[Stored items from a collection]
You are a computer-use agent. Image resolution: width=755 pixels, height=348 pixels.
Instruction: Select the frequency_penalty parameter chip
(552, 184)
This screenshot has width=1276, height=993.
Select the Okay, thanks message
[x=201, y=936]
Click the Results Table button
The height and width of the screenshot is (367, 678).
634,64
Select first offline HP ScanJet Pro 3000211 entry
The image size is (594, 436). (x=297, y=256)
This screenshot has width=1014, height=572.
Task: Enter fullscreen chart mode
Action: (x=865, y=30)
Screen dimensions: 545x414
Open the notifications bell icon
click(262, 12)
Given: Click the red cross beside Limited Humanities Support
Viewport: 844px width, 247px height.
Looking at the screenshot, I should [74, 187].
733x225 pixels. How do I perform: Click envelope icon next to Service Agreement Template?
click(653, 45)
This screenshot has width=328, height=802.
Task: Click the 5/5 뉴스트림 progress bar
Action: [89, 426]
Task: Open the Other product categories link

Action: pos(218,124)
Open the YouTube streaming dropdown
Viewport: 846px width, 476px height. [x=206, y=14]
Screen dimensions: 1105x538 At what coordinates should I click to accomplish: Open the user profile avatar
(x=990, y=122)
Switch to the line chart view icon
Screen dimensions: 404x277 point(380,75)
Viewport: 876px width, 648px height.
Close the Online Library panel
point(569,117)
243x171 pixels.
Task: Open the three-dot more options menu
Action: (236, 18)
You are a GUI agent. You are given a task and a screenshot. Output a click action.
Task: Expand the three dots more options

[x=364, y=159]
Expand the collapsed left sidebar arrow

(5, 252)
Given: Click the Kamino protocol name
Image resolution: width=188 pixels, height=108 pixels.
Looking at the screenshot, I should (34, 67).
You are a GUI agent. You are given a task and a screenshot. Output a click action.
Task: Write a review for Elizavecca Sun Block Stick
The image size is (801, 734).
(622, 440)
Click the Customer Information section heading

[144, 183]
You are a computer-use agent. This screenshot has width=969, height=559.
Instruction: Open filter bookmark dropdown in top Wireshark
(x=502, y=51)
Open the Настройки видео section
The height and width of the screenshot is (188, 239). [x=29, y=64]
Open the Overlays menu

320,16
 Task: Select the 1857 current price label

Requirements: Render every line of the rows above as a JSON list of strings, one string per line, and leave out blank lines.

Result for this task:
[
  "You are a computer-use agent. Image resolution: width=755 pixels, height=348 pixels.",
  "Instruction: Select the frequency_penalty parameter chip",
  "(552, 184)",
  "This screenshot has width=1276, height=993.",
  "Select the Okay, thanks message",
  "[x=201, y=936]",
  "Click the Results Table button",
  "The height and width of the screenshot is (367, 678).",
  "634,64",
  "Select first offline HP ScanJet Pro 3000211 entry",
  "The image size is (594, 436). (x=297, y=256)",
  "This screenshot has width=1014, height=572.",
  "Task: Enter fullscreen chart mode",
  "Action: (x=865, y=30)",
  "Screen dimensions: 545x414",
  "Open the notifications bell icon",
  "click(262, 12)",
  "Given: Click the red cross beside Limited Humanities Support",
  "Viewport: 844px width, 247px height.",
  "Looking at the screenshot, I should [74, 187].",
  "733x225 pixels. How do I perform: Click envelope icon next to Service Agreement Template?",
  "click(653, 45)",
  "This screenshot has width=328, height=802.",
  "Task: Click the 5/5 뉴스트림 progress bar",
  "Action: [89, 426]",
  "Task: Open the Other product categories link",
  "Action: pos(218,124)",
  "Open the YouTube streaming dropdown",
  "Viewport: 846px width, 476px height. [x=206, y=14]",
  "Screen dimensions: 1105x538 At what coordinates should I click to accomplish: Open the user profile avatar",
  "(x=990, y=122)",
  "Switch to the line chart view icon",
  "Screen dimensions: 404x277 point(380,75)",
  "Viewport: 876px width, 648px height.",
  "Close the Online Library panel",
  "point(569,117)",
  "243x171 pixels.",
  "Task: Open the three-dot more options menu",
  "Action: (236, 18)",
  "You are a GUI agent. You are given a task and a screenshot. Output a click action.",
  "Task: Expand the three dots more options",
  "[x=364, y=159]",
  "Expand the collapsed left sidebar arrow",
  "(5, 252)",
  "Given: Click the Kamino protocol name",
  "Image resolution: width=188 pixels, height=108 pixels.",
  "Looking at the screenshot, I should (34, 67).",
  "You are a GUI agent. You are given a task and a screenshot. Output a click action.",
  "Task: Write a review for Elizavecca Sun Block Stick",
  "The image size is (801, 734).",
  "(622, 440)",
  "Click the Customer Information section heading",
  "[144, 183]",
  "You are a computer-use agent. This screenshot has width=969, height=559.",
  "Instruction: Open filter bookmark dropdown in top Wireshark",
  "(x=502, y=51)",
  "Open the Настройки видео section",
  "The height and width of the screenshot is (188, 239). [x=29, y=64]",
  "Open the Overlays menu",
  "320,16",
  " Task: Select the 1857 current price label"
]